Demonstrators protesting against the resumption of air links with Russia outside the Tbilisi Airport as the first direct flight from Moscow to Tbilisi is about to land. Vano Shlamov / AFP

The first direct flight from Russia landed in the Georgian capital of Tbilisi on Friday four years after Moscow banned air travel with the South Caucasus nation.

The flight was met with protests against Georgia’s perceived return to the Russian sphere of influence amid its war in Ukraine.

“Russian plane, go f*ck yourself,” read a large placard held outside Tbilisi International Airport, a reference to the now-famous phrase said by a Ukrainian soldier to an invading Russian warship last year.

Footage shared by the exiled Russian broadcaster Dozhd showed protesters carrying Georgian and Ukrainian flags, as well as signs condemning “occupant” and “terrorist” Russia.

Tbilisi-based journalists reported detentions at the protest site.

The southern Russia-based Azimut Airline flight landed in Tbilisi less than 10 days after Russian President Vladimir Putin lifted a flight ban and visa regime with Georgia.

Moscow had banned air travel with Georgia in 2019 following anti-Russian rallies in Tbilisi.

In 2008, the countries fought a brief but bloody war that resulted in an ongoing Russian military presence in 20% of Georgian territory.

The South Caucasus country has been a major destination for Russians fleeing political repression and mobilization in the months following the February 2022 invasion of Ukraine.

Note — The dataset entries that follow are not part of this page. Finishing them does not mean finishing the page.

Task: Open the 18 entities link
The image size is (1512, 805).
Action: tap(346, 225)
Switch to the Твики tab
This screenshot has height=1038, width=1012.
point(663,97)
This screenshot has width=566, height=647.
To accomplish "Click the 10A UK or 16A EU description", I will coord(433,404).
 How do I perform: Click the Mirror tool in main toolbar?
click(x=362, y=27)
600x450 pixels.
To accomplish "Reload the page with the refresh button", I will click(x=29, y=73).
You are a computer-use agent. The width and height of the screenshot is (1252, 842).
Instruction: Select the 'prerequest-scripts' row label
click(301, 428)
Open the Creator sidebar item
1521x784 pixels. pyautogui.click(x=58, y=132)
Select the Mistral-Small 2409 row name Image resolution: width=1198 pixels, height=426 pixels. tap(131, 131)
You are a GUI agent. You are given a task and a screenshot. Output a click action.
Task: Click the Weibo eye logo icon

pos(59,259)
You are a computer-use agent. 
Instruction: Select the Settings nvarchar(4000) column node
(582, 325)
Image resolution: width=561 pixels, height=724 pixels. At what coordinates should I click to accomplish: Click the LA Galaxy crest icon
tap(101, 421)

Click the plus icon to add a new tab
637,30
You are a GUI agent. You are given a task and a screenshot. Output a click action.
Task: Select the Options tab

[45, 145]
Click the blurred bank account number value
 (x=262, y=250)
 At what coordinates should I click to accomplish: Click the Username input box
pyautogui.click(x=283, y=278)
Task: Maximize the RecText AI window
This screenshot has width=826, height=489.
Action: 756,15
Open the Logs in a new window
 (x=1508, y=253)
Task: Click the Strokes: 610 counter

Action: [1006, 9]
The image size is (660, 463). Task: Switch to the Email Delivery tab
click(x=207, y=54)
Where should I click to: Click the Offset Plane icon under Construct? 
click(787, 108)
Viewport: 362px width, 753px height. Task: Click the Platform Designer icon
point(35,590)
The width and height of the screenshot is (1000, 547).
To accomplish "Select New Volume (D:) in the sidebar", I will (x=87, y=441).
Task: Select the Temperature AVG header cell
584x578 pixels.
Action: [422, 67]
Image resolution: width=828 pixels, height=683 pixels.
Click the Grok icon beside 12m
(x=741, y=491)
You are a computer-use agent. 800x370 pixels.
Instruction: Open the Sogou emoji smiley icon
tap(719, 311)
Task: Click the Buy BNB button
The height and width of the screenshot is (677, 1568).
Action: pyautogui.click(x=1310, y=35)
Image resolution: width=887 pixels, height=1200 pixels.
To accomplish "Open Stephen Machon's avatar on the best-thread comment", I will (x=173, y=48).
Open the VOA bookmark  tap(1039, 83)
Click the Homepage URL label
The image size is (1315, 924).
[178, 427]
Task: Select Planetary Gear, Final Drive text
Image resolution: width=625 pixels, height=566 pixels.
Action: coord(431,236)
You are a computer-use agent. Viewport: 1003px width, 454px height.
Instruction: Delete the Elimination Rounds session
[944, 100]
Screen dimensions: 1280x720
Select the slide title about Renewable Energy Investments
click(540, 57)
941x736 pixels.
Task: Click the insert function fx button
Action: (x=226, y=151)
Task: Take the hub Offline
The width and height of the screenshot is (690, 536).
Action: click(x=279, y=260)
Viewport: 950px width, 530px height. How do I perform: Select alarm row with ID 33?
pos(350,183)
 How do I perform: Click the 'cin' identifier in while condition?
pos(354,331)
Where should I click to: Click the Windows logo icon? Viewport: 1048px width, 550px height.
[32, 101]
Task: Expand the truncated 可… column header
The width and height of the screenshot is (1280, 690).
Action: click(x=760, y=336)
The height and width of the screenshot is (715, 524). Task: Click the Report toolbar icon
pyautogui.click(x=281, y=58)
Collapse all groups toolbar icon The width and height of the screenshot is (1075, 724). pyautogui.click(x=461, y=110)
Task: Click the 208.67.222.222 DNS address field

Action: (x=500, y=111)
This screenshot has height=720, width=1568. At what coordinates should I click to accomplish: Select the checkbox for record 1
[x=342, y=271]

Friday’s flight aboard the Russian-made Sukhoi Superjet 100 was said to have carried around 70 people.

Georgian police closed the arrivals hall and sealed off the entire Tbilisi International Airport, according to Dozhd.

Georgian journalists were seen asking the flight’s passengers for their purpose of visit and whether they recognized Russia’s occupation of Georgia's breakaway statelets in an exchange some Russian media decried as an “attack.”

Georgia's ceremonial pro-Western President Salome Zurabishvili called the Russian flight’s arrival “unwelcome.”

The country's prime minister and government, who hold executive power in the parliamentary republic, have been accused of forging closer ties with the Kremlin in recent years.

Georgian NGOs said the restoration of Moscow-Tbilisi flights was “direct sabotage” of the country’s status as a candidate for European Union membership.

Georgia’s civil aviation authority meanwhile said direct flights between southern Russia’s Sochi and Tbilisi, as well as between Moscow and the Georgian city of Kutaisi, are expected to start in June.